One of the worst natural disasters of the last millennium, even worse than the floods of 2013, was without question the Magdalene Flood of 1342.

It got its name from the fact that the day of the great flood, July 22, 1342, was St. Magdalene’s Day according to the Catholic calendar of saints.


The deeper cause of this disaster was a massive change in the weather that swept over Europe at that time.

Researchers today speak of the Little Ice Age, which began between 1275 and 1300 and during which, among other things, summers cooled off abruptly.

This resulted in dramatic crop failures, economic slumps and famines for the continent. Particularly noteworthy are the Great Famine of 1315-17 (“The Great Hunger”) and the locust incursions, especially those of 1338.

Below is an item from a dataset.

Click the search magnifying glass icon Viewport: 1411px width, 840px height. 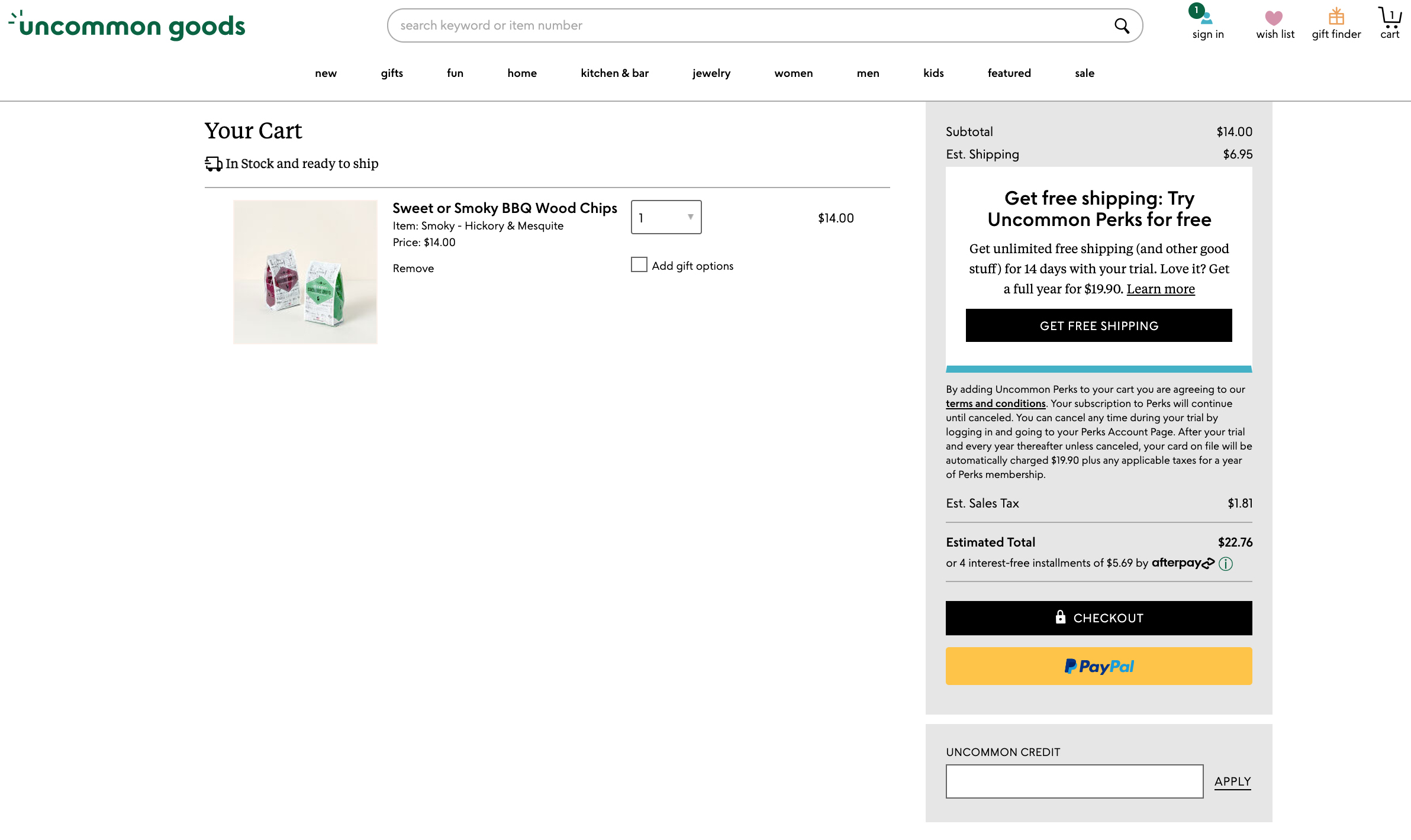pyautogui.click(x=1122, y=25)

The winter of 1341/42 was freezing cold and brought lots of snow. When the thaw suddenly set in and the snow masses began to melt, the first floods followed, which in Prague, for example, swept away the Judith Bridge, the forerunner of the Charles Bridge.

After the spring and early summer had also been very humid, a heat wave finally occurred, which dried out and encrusted the ground, so that it could hardly absorb any water.

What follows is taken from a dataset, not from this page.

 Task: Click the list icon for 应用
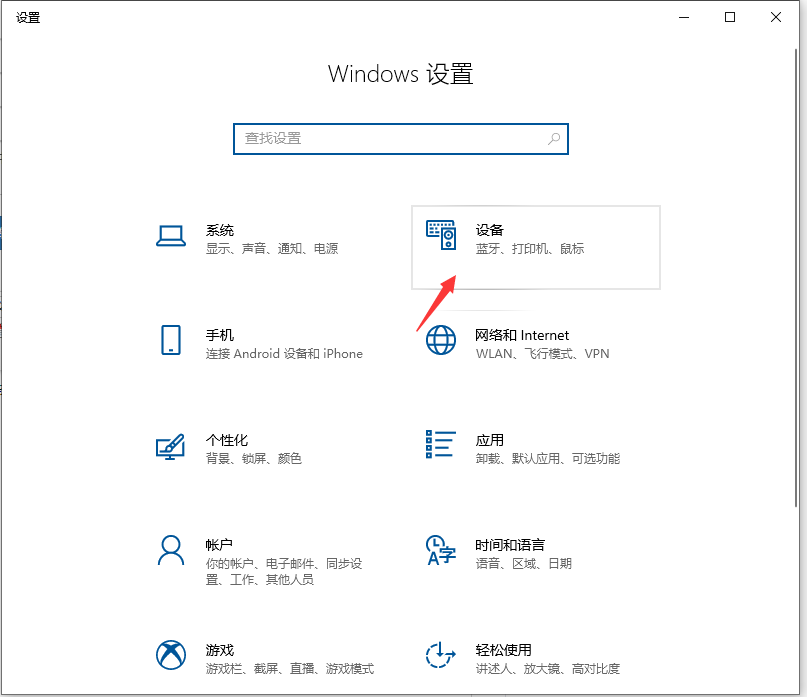tap(441, 445)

When rain finally announced itself, the people hoped to save at least parts of the harvest.

But in the days from July 19 to 22, such masses of rain poured down from the sky that the soil could no longer absorb the water and the rivers became torrential streams.

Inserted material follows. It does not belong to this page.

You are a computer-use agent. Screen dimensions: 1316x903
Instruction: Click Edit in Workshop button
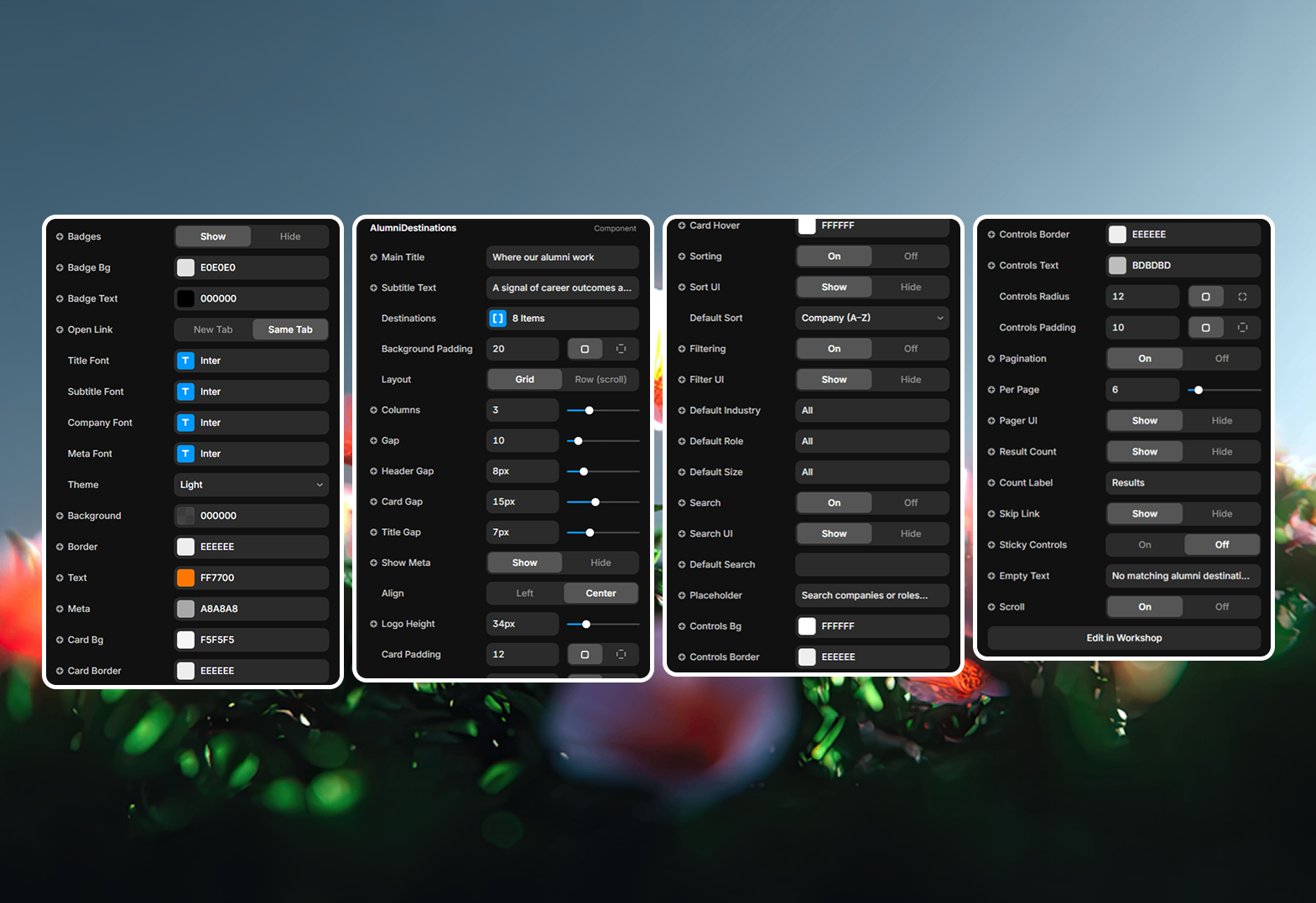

Innumerable houses and other buildings were swept away, almost all bridges along the big rivers like the Danube, Rhine and Main were destroyed and in the Danube region alone more than 6000 people died.


But the consequences for agriculture were even more devastating.

The water carried away the soil and within a few hours about 13 billion tons of fertile farmland were lost – a quantity that would take 2000 years under normal weather conditions.

As a direct result, massive famines occurred and the already weakened people became even more susceptible to disease. So it is likely that the flood also favored the plague epidemics in the years 1346 to 1353, which swept away about one third of the population on the territory of present-day Germany.


A witness from that time describes the flood in this way:

“In that summer there was such a great flood of waters through the whole globe of our zone, which was not caused by downpours, but it seemed as if the water was gushing out from everywhere, even from the peaks of the mountains […], and over the walls of the city of Cologne one sailed with barges […], the Danube, Rhine and Main carried away towers, very strong city walls, bridges, houses and the bastions of the cities, and the floodgates of heaven were open, and rain fell on the earth as in the 600th century. Years of Noah’s life […], it happened in Würzburg that the Main River there violently smashed the bridge and forced many people to leave their homes.”